[Entries on where items appear]
>>>
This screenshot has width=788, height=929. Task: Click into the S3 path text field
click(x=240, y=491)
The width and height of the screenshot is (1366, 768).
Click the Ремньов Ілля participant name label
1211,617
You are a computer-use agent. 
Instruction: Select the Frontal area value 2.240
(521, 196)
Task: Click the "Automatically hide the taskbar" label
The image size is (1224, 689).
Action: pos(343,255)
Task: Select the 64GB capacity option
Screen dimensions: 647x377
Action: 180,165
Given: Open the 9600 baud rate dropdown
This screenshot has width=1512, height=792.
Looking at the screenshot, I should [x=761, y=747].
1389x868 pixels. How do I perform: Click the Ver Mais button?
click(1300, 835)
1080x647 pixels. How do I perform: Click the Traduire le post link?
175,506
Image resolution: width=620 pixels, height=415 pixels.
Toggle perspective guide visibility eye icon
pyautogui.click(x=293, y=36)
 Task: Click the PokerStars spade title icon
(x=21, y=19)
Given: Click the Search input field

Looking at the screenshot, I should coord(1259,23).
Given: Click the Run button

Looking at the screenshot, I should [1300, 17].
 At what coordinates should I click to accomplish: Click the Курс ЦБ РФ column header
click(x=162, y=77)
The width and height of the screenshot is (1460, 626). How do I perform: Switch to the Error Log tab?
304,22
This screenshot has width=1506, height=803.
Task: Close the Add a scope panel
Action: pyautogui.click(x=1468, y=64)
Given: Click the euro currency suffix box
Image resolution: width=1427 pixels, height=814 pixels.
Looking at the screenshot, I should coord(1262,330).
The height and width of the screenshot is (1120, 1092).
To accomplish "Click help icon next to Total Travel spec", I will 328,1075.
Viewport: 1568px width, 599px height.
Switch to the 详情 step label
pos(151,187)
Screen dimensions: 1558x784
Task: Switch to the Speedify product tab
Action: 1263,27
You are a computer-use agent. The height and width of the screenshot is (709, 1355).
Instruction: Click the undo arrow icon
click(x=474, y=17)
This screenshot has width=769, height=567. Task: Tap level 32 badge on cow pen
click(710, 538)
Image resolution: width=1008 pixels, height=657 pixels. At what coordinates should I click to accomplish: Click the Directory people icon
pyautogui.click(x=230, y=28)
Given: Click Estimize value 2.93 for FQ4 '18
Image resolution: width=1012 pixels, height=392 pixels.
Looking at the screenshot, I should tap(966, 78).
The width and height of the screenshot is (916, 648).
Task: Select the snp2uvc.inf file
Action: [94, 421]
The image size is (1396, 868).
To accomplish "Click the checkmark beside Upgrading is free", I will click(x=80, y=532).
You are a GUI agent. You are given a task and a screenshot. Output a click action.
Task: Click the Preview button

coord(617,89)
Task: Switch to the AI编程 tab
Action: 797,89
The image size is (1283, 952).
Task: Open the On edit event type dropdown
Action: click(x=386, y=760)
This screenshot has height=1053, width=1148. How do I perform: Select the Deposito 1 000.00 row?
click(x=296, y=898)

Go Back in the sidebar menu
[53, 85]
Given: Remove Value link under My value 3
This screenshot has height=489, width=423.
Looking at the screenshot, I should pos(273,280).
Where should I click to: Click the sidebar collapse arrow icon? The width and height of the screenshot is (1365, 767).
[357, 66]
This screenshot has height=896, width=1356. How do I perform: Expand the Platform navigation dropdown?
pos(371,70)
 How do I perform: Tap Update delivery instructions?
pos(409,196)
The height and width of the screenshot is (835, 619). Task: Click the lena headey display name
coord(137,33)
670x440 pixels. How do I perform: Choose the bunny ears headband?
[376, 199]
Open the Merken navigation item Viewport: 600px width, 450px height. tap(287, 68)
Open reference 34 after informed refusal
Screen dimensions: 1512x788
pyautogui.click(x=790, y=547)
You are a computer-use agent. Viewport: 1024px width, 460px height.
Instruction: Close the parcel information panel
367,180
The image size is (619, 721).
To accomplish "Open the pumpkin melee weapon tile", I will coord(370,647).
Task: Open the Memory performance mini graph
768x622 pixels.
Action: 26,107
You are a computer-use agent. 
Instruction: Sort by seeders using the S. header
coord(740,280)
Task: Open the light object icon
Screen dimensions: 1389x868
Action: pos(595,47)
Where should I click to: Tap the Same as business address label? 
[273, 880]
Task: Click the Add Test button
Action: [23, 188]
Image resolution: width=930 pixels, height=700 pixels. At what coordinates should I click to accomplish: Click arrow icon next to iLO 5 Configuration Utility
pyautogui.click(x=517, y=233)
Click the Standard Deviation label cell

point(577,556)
<<<
Turn the part above that opens with the line containing "Task: Select the 64GB capacity option" and closes with the line containing "Action: pyautogui.click(x=1468, y=64)" into a numbered list, one line per number and blank lines left out. Include both of those lines and nothing outside that part.

1. Task: Select the 64GB capacity option
2. Screen dimensions: 647x377
3. Action: 180,165
4. Given: Open the 9600 baud rate dropdown
5. This screenshot has width=1512, height=792.
6. Looking at the screenshot, I should [x=761, y=747].
7. 1389x868 pixels. How do I perform: Click the Ver Mais button?
8. click(1300, 835)
9. 1080x647 pixels. How do I perform: Click the Traduire le post link?
10. 175,506
11. Image resolution: width=620 pixels, height=415 pixels.
12. Toggle perspective guide visibility eye icon
13. pyautogui.click(x=293, y=36)
14.  Task: Click the PokerStars spade title icon
15. (x=21, y=19)
16. Given: Click the Search input field
17. Looking at the screenshot, I should coord(1259,23).
18. Given: Click the Run button
19. Looking at the screenshot, I should [1300, 17].
20.  At what coordinates should I click to accomplish: Click the Курс ЦБ РФ column header
21. click(x=162, y=77)
22. The width and height of the screenshot is (1460, 626). How do I perform: Switch to the Error Log tab?
23. 304,22
24. This screenshot has width=1506, height=803.
25. Task: Close the Add a scope panel
26. Action: pyautogui.click(x=1468, y=64)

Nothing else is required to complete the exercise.